• **PROVIDED MATERIAL**:
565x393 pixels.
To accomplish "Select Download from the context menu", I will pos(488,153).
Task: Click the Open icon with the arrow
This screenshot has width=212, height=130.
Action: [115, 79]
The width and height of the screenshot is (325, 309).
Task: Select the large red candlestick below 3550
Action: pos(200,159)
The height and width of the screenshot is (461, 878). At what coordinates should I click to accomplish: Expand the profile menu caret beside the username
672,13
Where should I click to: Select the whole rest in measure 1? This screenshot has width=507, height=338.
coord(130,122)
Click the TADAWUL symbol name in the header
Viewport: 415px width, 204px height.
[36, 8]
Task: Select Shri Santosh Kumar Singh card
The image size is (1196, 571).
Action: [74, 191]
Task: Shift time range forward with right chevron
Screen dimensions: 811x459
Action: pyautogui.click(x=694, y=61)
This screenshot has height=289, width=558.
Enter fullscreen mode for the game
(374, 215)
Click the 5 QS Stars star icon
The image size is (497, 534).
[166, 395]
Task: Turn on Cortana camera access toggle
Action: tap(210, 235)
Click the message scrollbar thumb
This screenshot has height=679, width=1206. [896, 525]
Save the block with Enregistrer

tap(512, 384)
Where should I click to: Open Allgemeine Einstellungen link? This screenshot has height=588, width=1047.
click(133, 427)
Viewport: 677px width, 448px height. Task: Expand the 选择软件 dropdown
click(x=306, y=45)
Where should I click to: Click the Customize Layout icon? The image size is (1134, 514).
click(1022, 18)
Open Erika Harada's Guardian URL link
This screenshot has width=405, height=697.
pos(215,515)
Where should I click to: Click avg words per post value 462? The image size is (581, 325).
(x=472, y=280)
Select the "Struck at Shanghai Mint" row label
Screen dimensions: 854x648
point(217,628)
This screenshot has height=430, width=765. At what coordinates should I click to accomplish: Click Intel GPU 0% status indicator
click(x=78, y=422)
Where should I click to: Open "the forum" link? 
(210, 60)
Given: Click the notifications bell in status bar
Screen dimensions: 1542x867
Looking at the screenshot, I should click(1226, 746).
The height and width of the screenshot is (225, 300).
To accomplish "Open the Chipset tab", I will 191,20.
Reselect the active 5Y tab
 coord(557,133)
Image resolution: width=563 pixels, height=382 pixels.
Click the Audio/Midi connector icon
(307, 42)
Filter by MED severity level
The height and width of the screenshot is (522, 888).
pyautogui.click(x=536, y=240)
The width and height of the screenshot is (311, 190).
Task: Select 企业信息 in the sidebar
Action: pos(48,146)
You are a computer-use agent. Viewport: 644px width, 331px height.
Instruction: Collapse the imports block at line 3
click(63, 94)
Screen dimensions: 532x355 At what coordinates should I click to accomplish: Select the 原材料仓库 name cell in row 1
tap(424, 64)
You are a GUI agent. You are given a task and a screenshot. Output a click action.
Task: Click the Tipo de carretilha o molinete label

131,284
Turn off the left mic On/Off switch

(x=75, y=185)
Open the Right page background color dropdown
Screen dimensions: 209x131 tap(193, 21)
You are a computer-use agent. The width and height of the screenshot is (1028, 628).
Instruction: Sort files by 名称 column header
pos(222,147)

• **TASK DESCRIPTION**:
Reproduce each of the records above word for word, without changing anything.

• **RESULT OF THE EXERCISE**:
565x393 pixels.
To accomplish "Select Download from the context menu", I will pos(488,153).
Task: Click the Open icon with the arrow
This screenshot has width=212, height=130.
Action: [115, 79]
The width and height of the screenshot is (325, 309).
Task: Select the large red candlestick below 3550
Action: pos(200,159)
The height and width of the screenshot is (461, 878). At what coordinates should I click to accomplish: Expand the profile menu caret beside the username
672,13
Where should I click to: Select the whole rest in measure 1? This screenshot has width=507, height=338.
coord(130,122)
Click the TADAWUL symbol name in the header
Viewport: 415px width, 204px height.
[36, 8]
Task: Select Shri Santosh Kumar Singh card
The image size is (1196, 571).
Action: [74, 191]
Task: Shift time range forward with right chevron
Screen dimensions: 811x459
Action: pyautogui.click(x=694, y=61)
This screenshot has height=289, width=558.
Enter fullscreen mode for the game
(374, 215)
Click the 5 QS Stars star icon
The image size is (497, 534).
[166, 395]
Task: Turn on Cortana camera access toggle
Action: tap(210, 235)
Click the message scrollbar thumb
This screenshot has height=679, width=1206. [896, 525]
Save the block with Enregistrer

tap(512, 384)
Where should I click to: Open Allgemeine Einstellungen link? This screenshot has height=588, width=1047.
click(133, 427)
Viewport: 677px width, 448px height. Task: Expand the 选择软件 dropdown
click(x=306, y=45)
Where should I click to: Click the Customize Layout icon? The image size is (1134, 514).
click(1022, 18)
Open Erika Harada's Guardian URL link
This screenshot has width=405, height=697.
pos(215,515)
Where should I click to: Click avg words per post value 462? The image size is (581, 325).
(x=472, y=280)
Select the "Struck at Shanghai Mint" row label
Screen dimensions: 854x648
point(217,628)
This screenshot has height=430, width=765. At what coordinates should I click to accomplish: Click Intel GPU 0% status indicator
click(x=78, y=422)
Where should I click to: Open "the forum" link? 
(210, 60)
Given: Click the notifications bell in status bar
Screen dimensions: 1542x867
Looking at the screenshot, I should click(1226, 746).
The height and width of the screenshot is (225, 300).
To accomplish "Open the Chipset tab", I will 191,20.
Reselect the active 5Y tab
 coord(557,133)
Image resolution: width=563 pixels, height=382 pixels.
Click the Audio/Midi connector icon
(307, 42)
Filter by MED severity level
The height and width of the screenshot is (522, 888).
pyautogui.click(x=536, y=240)
The width and height of the screenshot is (311, 190).
Task: Select 企业信息 in the sidebar
Action: pos(48,146)
You are a computer-use agent. Viewport: 644px width, 331px height.
Instruction: Collapse the imports block at line 3
click(63, 94)
Screen dimensions: 532x355 At what coordinates should I click to accomplish: Select the 原材料仓库 name cell in row 1
tap(424, 64)
You are a GUI agent. You are given a task and a screenshot. Output a click action.
Task: Click the Tipo de carretilha o molinete label

131,284
Turn off the left mic On/Off switch

(x=75, y=185)
Open the Right page background color dropdown
Screen dimensions: 209x131 tap(193, 21)
You are a computer-use agent. The width and height of the screenshot is (1028, 628).
Instruction: Sort files by 名称 column header
pos(222,147)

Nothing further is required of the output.